🤖 AI Summary
Generating safe, feasible, and multimodal cooperative behaviors for robot swarms remains challenging due to complex motion constraints, dynamic obstacle avoidance, and multimodal trajectory distributions.
Method: This paper proposes a joint framework integrating generative modeling with a differentiable safety filter. A hybrid conditional variational autoencoder (CVAE) and vector-quantized VAE (VQ-VAE) models the multimodal trajectory distribution, while a differentiable safety filter enforces kinodynamic and collision-avoidance constraints. We further introduce a self-supervised neural initialization network to accelerate optimization convergence.

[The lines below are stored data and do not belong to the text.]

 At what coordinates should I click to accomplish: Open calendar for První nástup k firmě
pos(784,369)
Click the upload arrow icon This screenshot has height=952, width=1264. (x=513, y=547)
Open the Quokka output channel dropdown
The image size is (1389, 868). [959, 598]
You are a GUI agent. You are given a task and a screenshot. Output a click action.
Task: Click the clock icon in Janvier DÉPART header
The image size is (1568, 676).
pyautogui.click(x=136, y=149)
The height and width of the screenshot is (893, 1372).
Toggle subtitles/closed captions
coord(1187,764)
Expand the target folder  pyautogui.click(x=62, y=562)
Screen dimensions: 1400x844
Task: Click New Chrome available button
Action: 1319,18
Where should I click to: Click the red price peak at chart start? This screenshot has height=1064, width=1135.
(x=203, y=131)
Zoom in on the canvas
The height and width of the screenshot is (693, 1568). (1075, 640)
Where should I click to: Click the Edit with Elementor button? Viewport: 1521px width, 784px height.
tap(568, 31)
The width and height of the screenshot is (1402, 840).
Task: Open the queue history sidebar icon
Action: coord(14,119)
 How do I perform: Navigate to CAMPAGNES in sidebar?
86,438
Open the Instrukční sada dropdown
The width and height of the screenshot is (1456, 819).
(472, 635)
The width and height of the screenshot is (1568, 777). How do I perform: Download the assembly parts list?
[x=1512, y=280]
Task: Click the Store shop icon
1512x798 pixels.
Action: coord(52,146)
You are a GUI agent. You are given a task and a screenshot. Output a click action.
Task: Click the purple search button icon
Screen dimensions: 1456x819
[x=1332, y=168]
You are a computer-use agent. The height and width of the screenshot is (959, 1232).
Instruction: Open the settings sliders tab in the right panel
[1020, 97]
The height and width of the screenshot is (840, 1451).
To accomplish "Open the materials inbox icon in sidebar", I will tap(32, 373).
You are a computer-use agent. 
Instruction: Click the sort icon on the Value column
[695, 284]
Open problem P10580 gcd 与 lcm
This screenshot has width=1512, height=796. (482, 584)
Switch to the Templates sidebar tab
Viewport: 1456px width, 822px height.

Contribution/Results: The system generates diverse, dynamically feasible, and collision-free swarm trajectories within tens of milliseconds. The differentiable safety filter achieves one-order-of-magnitude speedup over conventional heuristic methods. To our knowledge, this is the first work enabling millisecond-scale, end-to-end, differentiable multimodal safe trajectory generation—overcoming the long-standing trade-off between real-time performance and constraint feasibility in swarm coordination.
📝 Abstract
Coordination behavior in robot swarms is inherently multi-modal in nature. That is, there are numerous ways in which a swarm of robots can avoid inter-agent collisions and reach their respective goals. However, the problem of generating diverse and feasible swarm behaviors in a scalable manner remains largely unaddressed. In this paper, we fill this gap by combining generative models with a safety-filter (SF). Specifically, we sample diverse trajectories from a learned generative model which is subsequently projected onto the feasible set using the SF. We experiment with two choices for generative models, namely: Conditional Variational Autoencoder (CVAE) and Vector-Quantized Variational Autoencoder (VQ-VAE). We highlight the trade-offs these two models provide in terms of computation time and trajectory diversity. We develop a custom solver for our SF and equip it with a neural network that predicts context-specific initialization. Thecinitialization network is trained in a self-supervised manner, taking advantage of the differentiability of the SF solver. We provide two sets of empirical results. First, we demonstrate that we can generate a large set of multi-modal, feasible trajectories, simulating diverse swarm behaviors, within a few tens of milliseconds. Second, we show that our initialization network provides faster convergence of our SF solver vis-a-vis other alternative heuristics.